III - Por força do disposto nos artigos 615.º, n.º 1, alínea d), do CPC e 125.º do CPPT, incumbe ao julgador a obrigação de apreciar e resolver todas as questões submetidas à sua apreciação, isto é, todos os problemas concretos que haja sido chamado a resolver no quadro do litígio, independente da sua pertinência ou viabilidade de procedência, ficando apenas excetuado o conhecimento das questões cuja apreciação e decisão tenha ficado prejudicada pela solução dada a outras.
Nº Convencional:JSTA000P28729
Nº do Documento:SA2202112160426/10
Data de Entrada:02/24/2021
Recorrente:A..........
Recorrido 1:AT - AUTORIDADE TRIBUTÁRIA E ADUANEIRA
Votação:UNANIMIDADE
Aditamento:
Texto Integral: Acordam na Secção do Contencioso Tributário do Supremo Tribunal Administrativo

1. RELATÓRIO
1.1. A………., identificado nos autos, recorre da sentença do Tribunal Administrativo e Fiscal do Porto que julgou improcedente a oposição ao processo de execução fiscal n.º 3387200801093045, do Serviço de Finanças do Porto 4, em que é originária devedora a sociedade “B………….., Lda”, instaurado para cobrança coerciva de IVA de janeiro a dezembro de 2004 e de janeiro a maio de 2005, no montante total de €750.720,83, concluindo da seguinte forma as alegações de recurso:
«1. Foi doutamente decidido pela Senhora Juíza a quo não ser possível a convolação deste processo de oposição, por erro na forma do processo, para a forma de impugnação.

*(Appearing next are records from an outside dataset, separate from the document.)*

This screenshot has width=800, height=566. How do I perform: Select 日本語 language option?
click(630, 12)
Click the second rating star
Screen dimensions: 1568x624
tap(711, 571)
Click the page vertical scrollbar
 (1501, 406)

2. Considera-se, contudo, que tal convolação é possível e é exigível, nos termos do nº 4 do artigo 98º do CPPT.
3. O oponente deduziu oposição à execução fiscal, invocando como causa de pedir, desde o artigo 1º ao artigo 27º da petição que as faturam que determinaram as sucessivas liquidações adicionais do IVA, não eram falsas, como as classificava a A.T. mas, eram verdadeiras porque corresponderam a transações comerciais concretas.
4. Se é verdade que é manifesto que a causa de pedir formulada pela oponente não é compatível com uma oposição à execução, tal não impede a respetiva convolação e pelos fundamentos que seguem:
5. O pedido deduzido em sede de oposição tem a seguinte redação:
- Deve a presente oposição ser julgada procedente e provada e, em consequência, julgada extinta a execução.

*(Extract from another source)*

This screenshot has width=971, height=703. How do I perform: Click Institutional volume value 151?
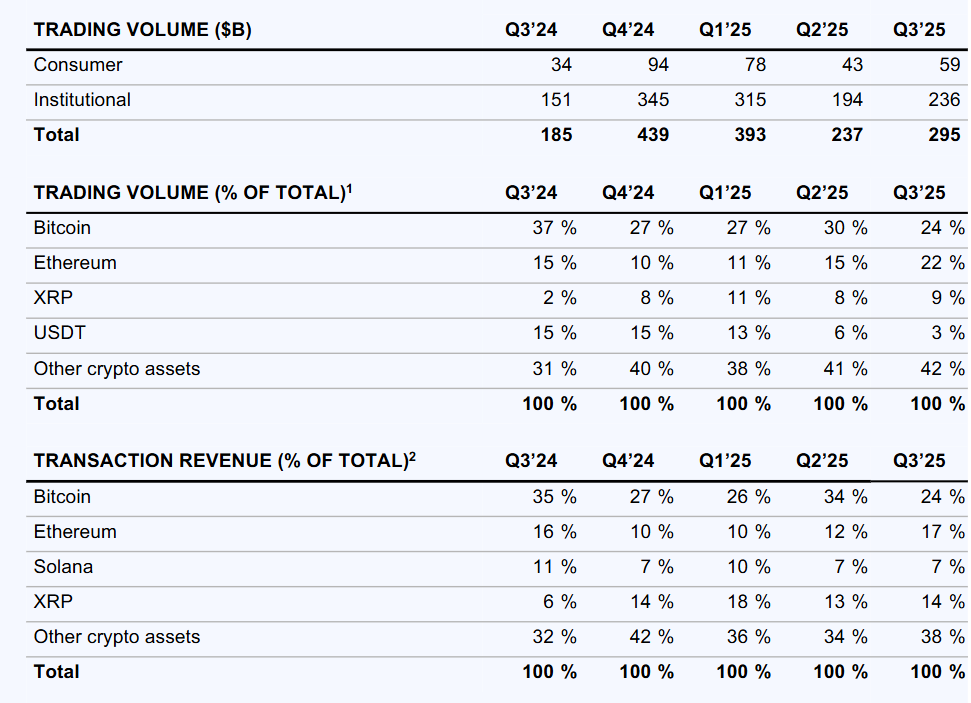(x=556, y=100)
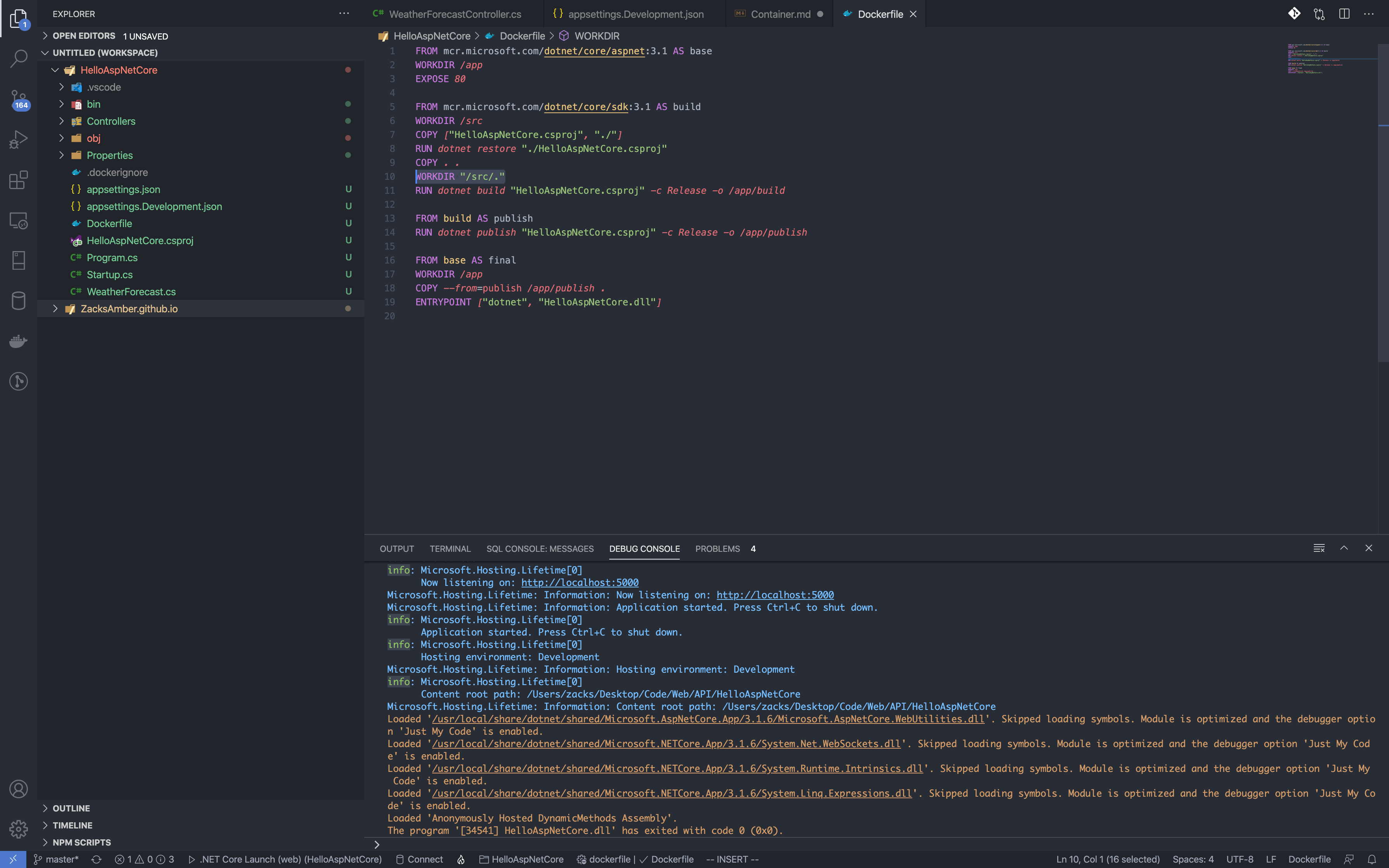Expand the Controllers folder
The height and width of the screenshot is (868, 1389).
point(111,121)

6. Consoante profere o Ac. STA no processo 0678/12 de 26/09/2012, o fato de o oponente ter concluído a sua petição de oposição requerendo ao tribunal que se digne julgar procedente e provada a presente oposição com todas as legais consequências, designadamente a do levantamento da execução, o que nela se questionava e resulta manifesto da petição apresentada, é a legalidade da liquidação.
7. “Afastado o rigor formalista na interpretação das peças processuais, desadequado aos tempos presentes e expressamente rejeitado pelos modernos direitos processuais que procuram dar tradução ao princípio da tutela jurisdicional efetiva dos direitos e interesses das partes, há-de concluir-se que a petição apresentada pode interpretar-se como contendo um pedido implícito no sentido de anulação da liquidação - pois que se questiona a legalidade em concreto da liquidação que está na origem da dívida exequenda - sendo de interpretar a referência ao levantamento da execução (ou no caso dos autos, “em consequência, à extinção da execução”) como decorrência expetável daquela anulação (…), como pedido consequencial do pedido implícito de anulação do ato tributário.
8. Como ensina Jorge Lopes de Sousa, C.P.P.T. Anotado e Comentado, Vol. II, nota 10, alínea e), in fine, artigo 98º do CPPT) - “Na verdade (…) para aproveitamento da petição não interessará que o pedido esteja devidamente formulado, sendo relevante o efeito jurídico que se tem em vista.
“Por isso, se interpretando a oposição, se conclui que o oponente pretende a eliminação jurídica de um ato que identifica, não haverá obstáculo à convolação.
Sentido idêntico tem os Acórdãos deste Supremo Tribunal sido proferidos.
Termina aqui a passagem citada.